BEGIN Supplied material

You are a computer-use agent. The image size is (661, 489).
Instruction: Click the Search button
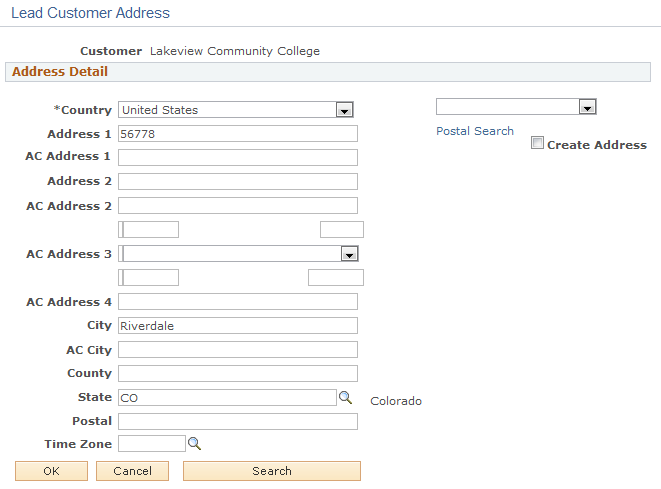[x=272, y=471]
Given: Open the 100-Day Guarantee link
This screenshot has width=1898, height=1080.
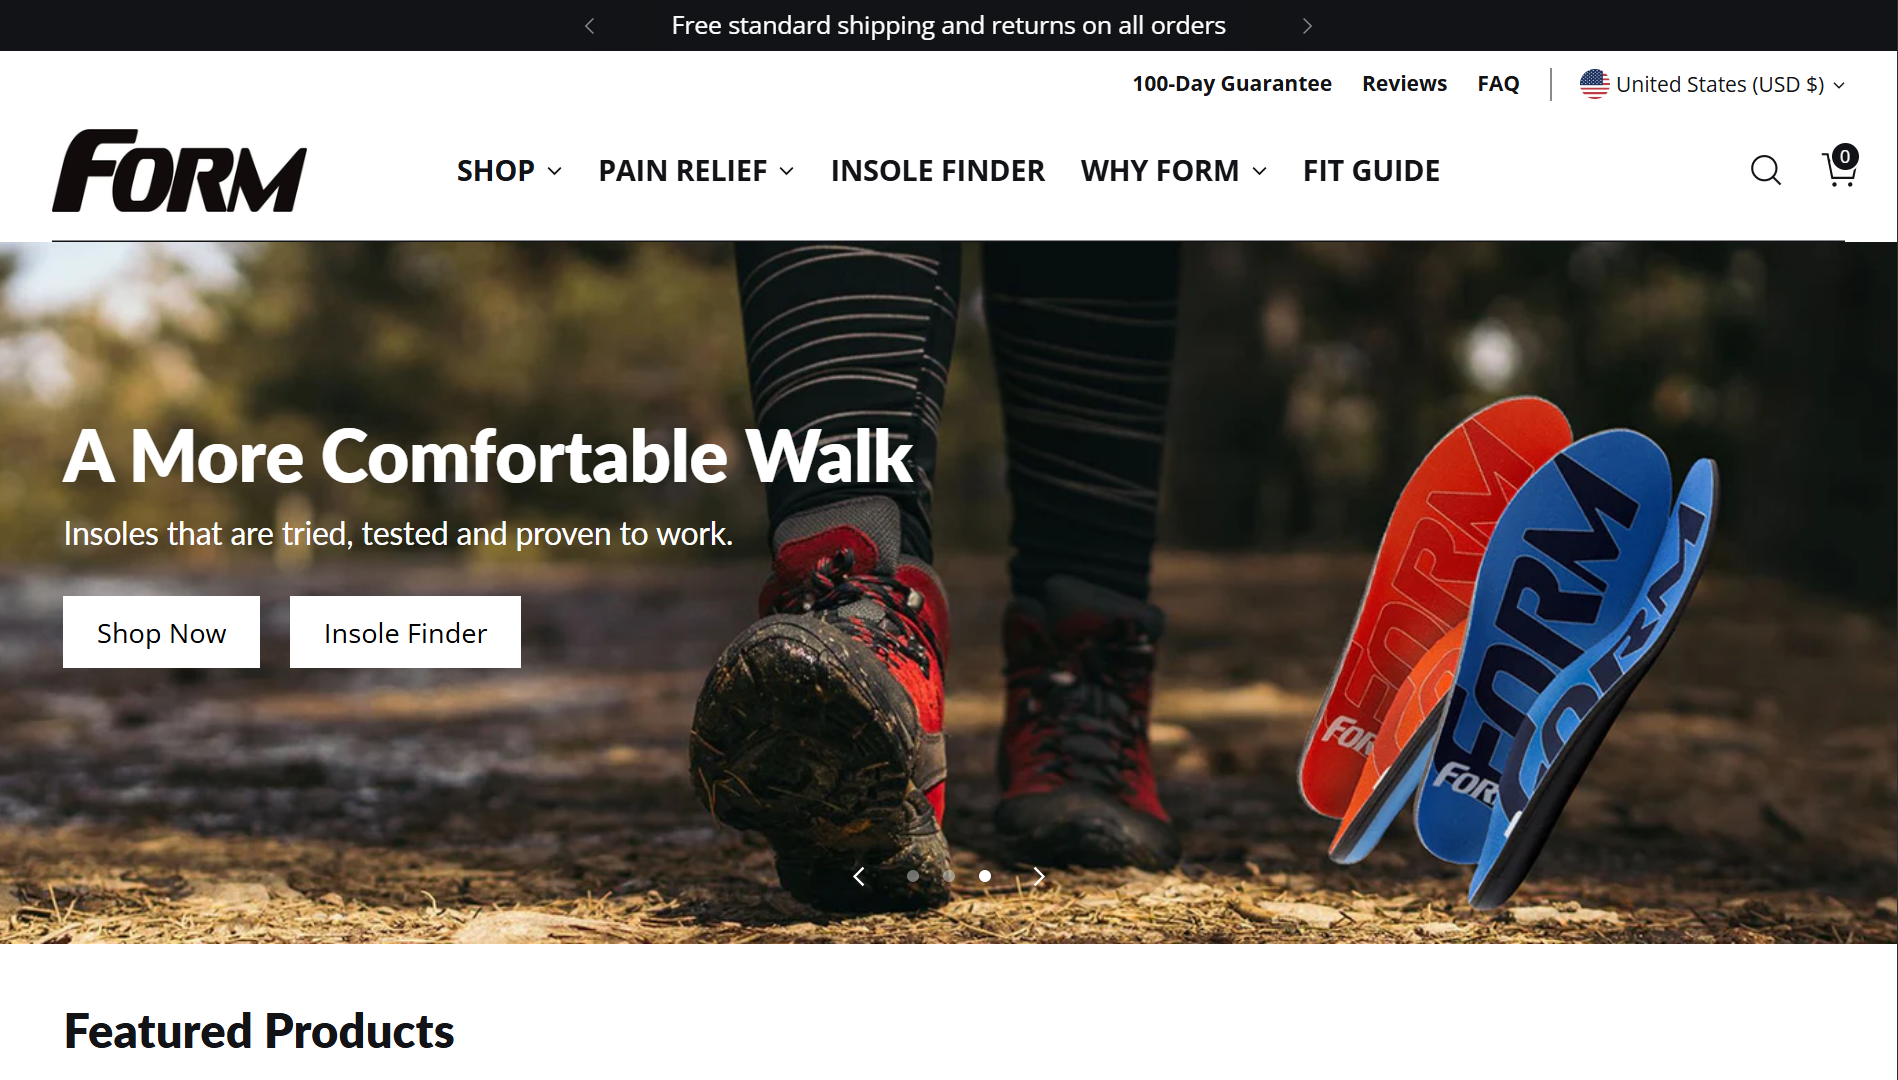Looking at the screenshot, I should [x=1231, y=84].
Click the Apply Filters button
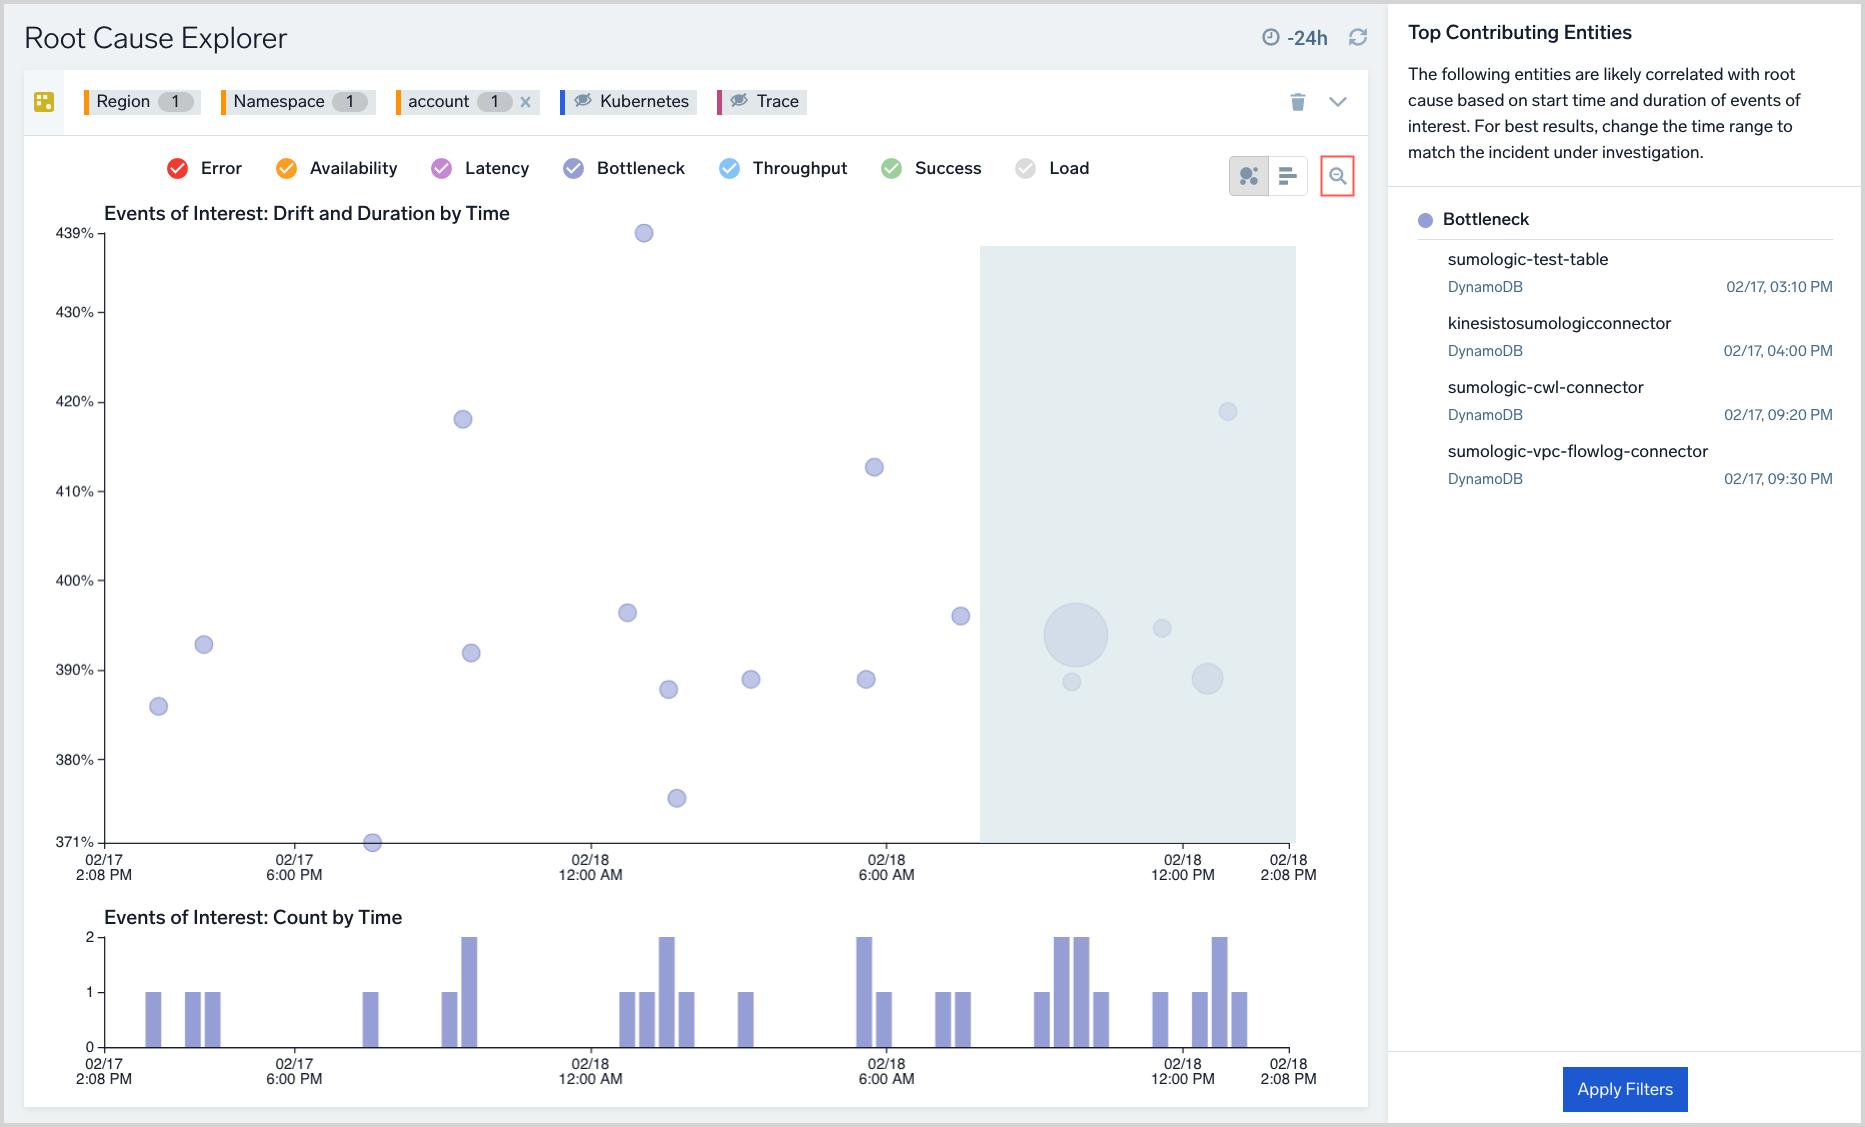Screen dimensions: 1865x1127 point(1624,1089)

END Supplied material

What the task requires:
Exclude the pictures. Write out the remaining data exactly.

Result of the task:
You are a computer-use agent. The image size is (661, 489).
Instruction: Click the Search button
[x=272, y=471]
Given: Open the 100-Day Guarantee link
This screenshot has width=1898, height=1080.
Looking at the screenshot, I should [x=1231, y=84].
Click the Apply Filters button
Screen dimensions: 1865x1127 point(1624,1089)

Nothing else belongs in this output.